Already in 1880 on initiative of Kuzman Shapkarev the Bulgarian Charity Society ‘Enlightenment’ was founded in Thessaloniki. Its aim was to finance the education of poor Bulgarian children in the city. The poverty of pupils at the Bulgarian schools was the main obstacle to the educational process, so a substantial part of the activity of several charity societies ‘Compassion’, which were founded over the next decades, was to combat poverty. The Women Charity Society ‘Faith, hope, love’ apart from poor pupils also took care of imprisoned Bulgarians and helped the Committee for founding a Bulgarian hospital in the city, set up in 1909.

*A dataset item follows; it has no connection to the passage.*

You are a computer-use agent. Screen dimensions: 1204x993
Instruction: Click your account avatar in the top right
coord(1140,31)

Apart from charity purposes, the Bulgarians in Thessaloniki also established societies with professional purposes. Such for example was the Thessalonian district teachers’ society ‘St. Kliment Ohridski’, which protected the interests of the primary school teachers. Very popular among the Bulgarians in the city was the First Bulgarian Gymnastics Society, founded in 1908. Thessaloniki also gave birth to the idea about the creation of a public-cultural organisation of the Bulgarians in the Ottoman Empire ‘Bulgarian matica’, the first gathering of which was organised in 1910 in the city. Social activity was carried out also by the student society ‘Progress’.

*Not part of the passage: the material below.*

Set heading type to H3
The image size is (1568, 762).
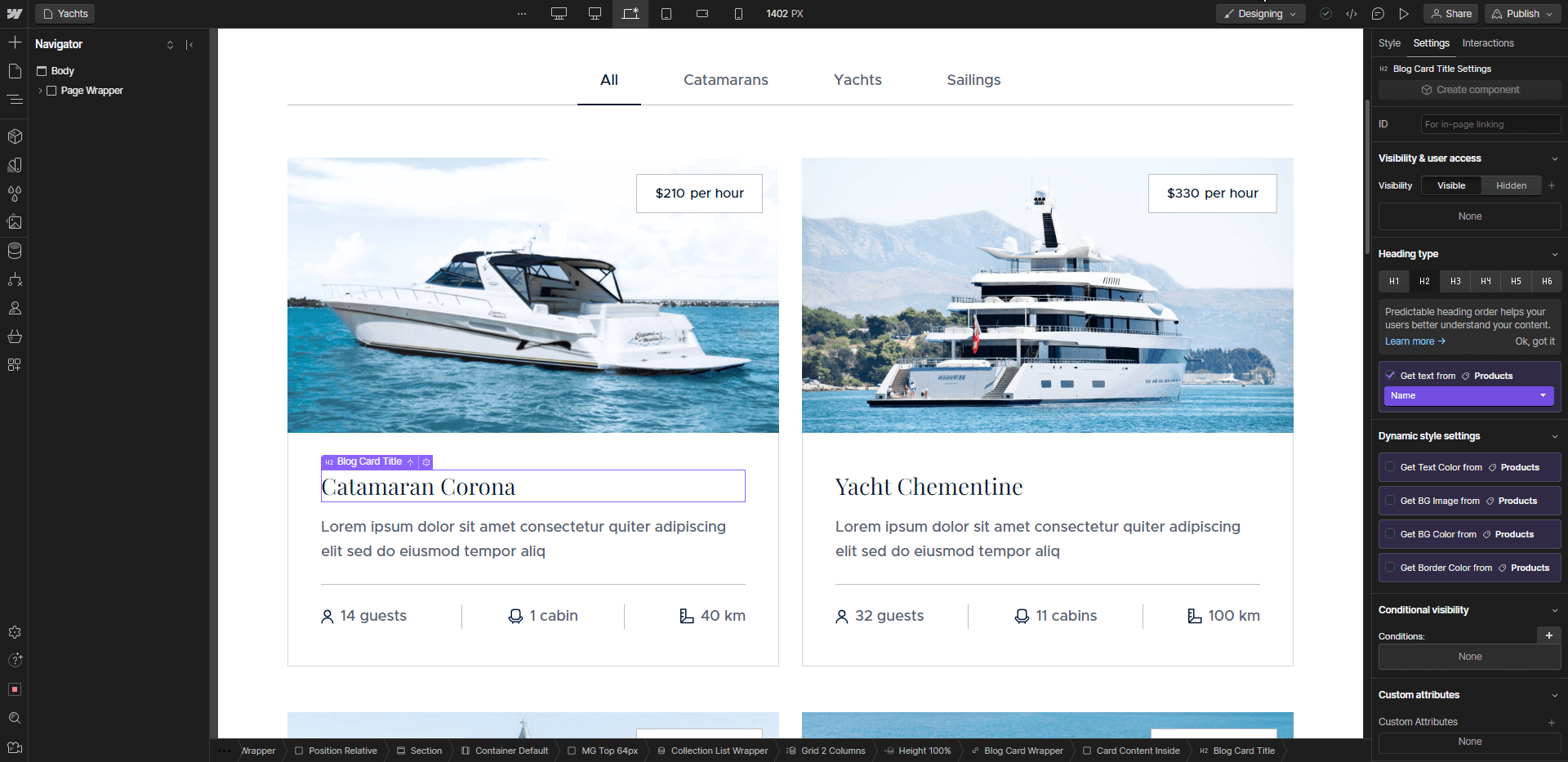point(1454,281)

The Charity Society ‘St. St. Cyril and Methodius’ in Sofia (1926-1952) was founded by Bulgarian refugees and immigrants from Thessaloniki. Its purpose was to support its poor members, to maintain and develop the spiritual connections with Thessaloniki, to collect and keep materials about the history of the city and its surroundings, as well as to develop cultural-educational activity. In the 30s of the 20th century a Jewish Association ‘Ezrat Ahim’ existed in Bulgaria.

Activities

The participation of Bulgarians in the public life of Thessaloniki began somewhat later as compared to other communities in the city, due to fears of persecution by the authorities and raging fights between armed organisations of Bulgarians, Greeks and Serbs. To remain safe, they tried to be inconspicuous and spent their evenings at home, not daring to go out into the streets. This impeded their activities and social initiatives, which were limited to amateur school plays, the annual acts of Bulgarian schools and high schools and the solemn commemoration of the day of the brothers Sts. Cyril and Methodius.

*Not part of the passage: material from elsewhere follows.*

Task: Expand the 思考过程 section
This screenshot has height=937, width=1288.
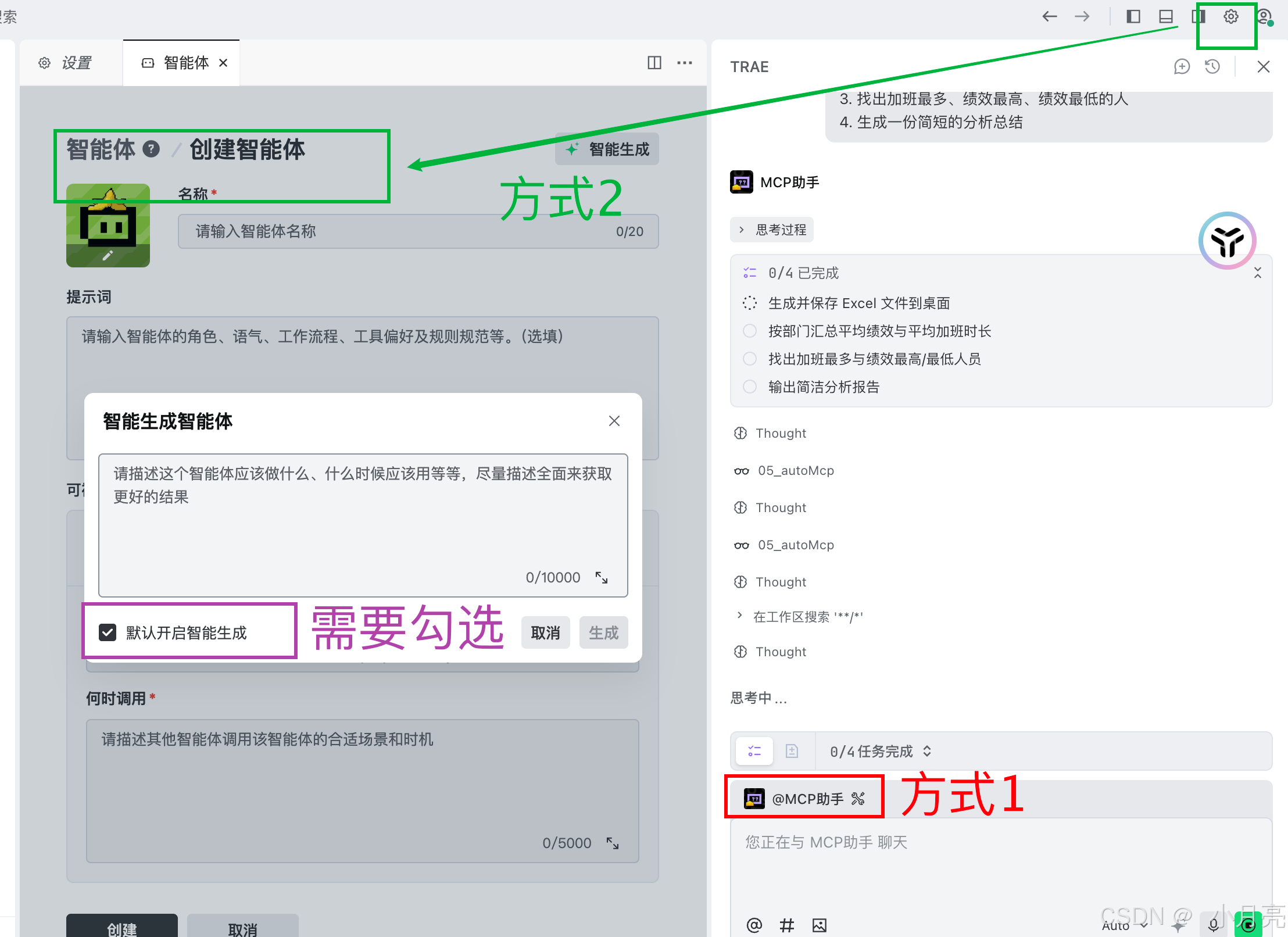Action: (x=772, y=230)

The active participation of the Bulgarians in the city public life began after 1908. Several months after the Young Turk coup d’état the family of Dimitar Mustakov, back then secretary of the Bulgarian consulate in Thessaloniki, organised a musical social evening. This seemed to unleash the accumulated social energy and was followed by one event after another – theatrical shows, gymnastic plays, talks, day and night fête, children matinees etc.

Traveling

As a big commercial and administrative centre Thessaloniki was visited by diplomats, tradesmen, entrepreneurs, military men, spies, artists, missionaries and adventurers of various nationalities. Their descriptions give us the opportunity to see our ancestors through foreign eyes.
The city has always been a favourite destination for Bulgarians as well. Irrespective of the purpose of their journey – work or leisure, education or pilgrimage, politics or culture – their view complements the colourful mosaic of impressions about Thessaloniki and its inhabitants. The large for the period railway and road network, which ran through the city, facilitated the organisation of entertainment trains and excursions, which were very popular during the last years of the Ottoman rule. In the interwar period the journeys Bulgaria – Thessaloniki decreased, but never died out completely.